Mais un corps aristocratique est trop nombreux pour être
capté, trop nombreux pour céder
aisément à l’enivrement de passions
irréfléchies. Un corps aristocratique est un
homme ferme et éclairé qui ne meurt point
».
- Pour Tocqueville, la démocratie est le plus
coûteux des modes de gouvernement, pour des raisons
qu’il indique, comme par exemple :
le souci de plaire au peuple, plutôt que de se
consacrer à son bien,
l’agitation sans but précis,
la corruption comme tentation permanente,
les exigences du peuple : il fait sentir son pouvoir, pour
le satisfaire il faut toujours plus d’argent,
les changements continuels de vues et d’agents,
l’incohérence des dépenses
publiques – disproportionnées avec le but
à atteindre, ou carrément improductives
…
Quant aux motivations …
- Pour Tocqueville leur religion et leur patriotisme sont
les grandes forces des peuples. Il écrit : « On ne
rencontrera jamais, quoi qu’on fasse, de véritable
puissance parmi les hommes, que dans le concours libre des
volontés. Or, il n’y a au monde que le
patriotisme, ou la religion, qui puisse faire marcher pendant longtemps
vers un même but l’universalité des
citoyens ».
- Il note que le fonctionnaire public en Europe est
généralement vu comme un représentant
de l’autorité, tandis que
l’américain y voit le droit, si bien
qu’en Amérique tout se passe comme si
l’homme n’obéissait jamais à
l’homme, mais à la justice ou à la loi.
- Il fait remarquer, c’est important, que la
démocratie a des difficultés pour vaincre les
passions et faire taire les besoins du moment en vue de
l’avenir. Un effort, un sacrifice ne peuvent être
consentis que pour un temps limité.
- Quoiqu’il en soit des vertus et des talents,
souhaitables, des dirigeants d’un pays, ce n’est
pas pour Tocqueville le plus important en démocratie, car
les deux sont toujours confrontés avec
l’intérêt personnel. Le plus important
selon lui est que dans les institutions les gouvernants
n’aient jamais d’intérêts
contraires à la masse des gouvernés.
- Il insiste d’autant plus sur cette vue des
choses qu’il perçoit en son temps une
dégradation de l’esprit public. Il
écrit ceci, qui est en fait une sérieuse mise en
garde : « Ne voyez-vous pas que les religions
s’affaiblissent et que la notion divine des droits
disparaît ? Ne découvrez-vous point que les
mœurs s’altèrent, et qu’avec
elles s’efface la notion morale des droits ?...

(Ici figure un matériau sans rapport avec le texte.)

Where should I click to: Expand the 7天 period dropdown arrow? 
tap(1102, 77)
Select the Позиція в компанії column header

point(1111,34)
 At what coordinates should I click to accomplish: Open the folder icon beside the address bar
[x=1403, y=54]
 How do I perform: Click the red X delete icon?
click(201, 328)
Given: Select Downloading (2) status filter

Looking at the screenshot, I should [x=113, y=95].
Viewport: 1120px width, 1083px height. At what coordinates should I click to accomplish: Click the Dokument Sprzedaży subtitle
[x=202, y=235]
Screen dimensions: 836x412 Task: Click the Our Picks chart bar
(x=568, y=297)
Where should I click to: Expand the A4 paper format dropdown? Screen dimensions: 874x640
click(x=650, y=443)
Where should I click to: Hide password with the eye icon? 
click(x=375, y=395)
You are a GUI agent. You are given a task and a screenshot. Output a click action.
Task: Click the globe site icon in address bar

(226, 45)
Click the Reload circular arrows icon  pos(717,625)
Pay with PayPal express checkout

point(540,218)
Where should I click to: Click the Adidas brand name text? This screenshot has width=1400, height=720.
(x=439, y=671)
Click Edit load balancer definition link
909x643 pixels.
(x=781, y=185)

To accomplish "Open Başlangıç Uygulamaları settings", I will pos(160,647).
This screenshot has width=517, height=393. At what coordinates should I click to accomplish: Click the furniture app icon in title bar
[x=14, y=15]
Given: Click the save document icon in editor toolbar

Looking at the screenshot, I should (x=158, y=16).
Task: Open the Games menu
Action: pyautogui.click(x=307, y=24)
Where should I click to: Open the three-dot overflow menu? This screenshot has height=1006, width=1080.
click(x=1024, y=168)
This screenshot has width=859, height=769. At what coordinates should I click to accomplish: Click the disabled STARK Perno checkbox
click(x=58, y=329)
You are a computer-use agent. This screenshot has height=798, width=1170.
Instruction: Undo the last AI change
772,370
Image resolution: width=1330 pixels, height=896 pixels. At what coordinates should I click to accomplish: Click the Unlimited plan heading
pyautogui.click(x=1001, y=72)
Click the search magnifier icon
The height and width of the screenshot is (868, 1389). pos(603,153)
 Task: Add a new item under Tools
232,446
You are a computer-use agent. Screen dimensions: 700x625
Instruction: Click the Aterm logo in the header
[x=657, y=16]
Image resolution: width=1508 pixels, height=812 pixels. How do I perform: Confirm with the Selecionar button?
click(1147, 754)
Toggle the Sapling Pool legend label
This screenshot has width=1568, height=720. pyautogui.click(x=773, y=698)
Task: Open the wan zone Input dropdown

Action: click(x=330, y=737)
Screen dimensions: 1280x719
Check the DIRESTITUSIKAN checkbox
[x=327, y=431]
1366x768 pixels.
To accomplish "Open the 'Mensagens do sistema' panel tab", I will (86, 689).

N’apercevez-vous pas de toutes parts les croyances qui font
place aux raisonnements, et les sentiments aux calculs ? Si au milieu
de cet ébranlement universel, vous ne parvenez à
lier l’idée des droits à
l’intérêt personnel qui
s’offre comme le seul point immobile dans le cœur
humain, que vous restera-t-il donc pour gouverner le monde, sinon la
peur ? »
En pensant à l’Europe ou à
l’Amérique … ?
« Je veux bien », écrit-il,
« ajouter foi à la perfectibilité
humaine ; mais jusqu’à ce que les hommes aient
changé de nature et se soient complètement
transformés, je refuserai de croire à la
durée d’un gouvernement dont la tâche
est de tenir ensemble quarante peuples divers répandus sur
une surface égale à la moitié de
l’Europe, d’éviter entre eux les
rivalités, l’ambition et les luttes, et de
réunir l’action de leurs volontés
indépendantes vers l’accomplissement des
mêmes desseins ».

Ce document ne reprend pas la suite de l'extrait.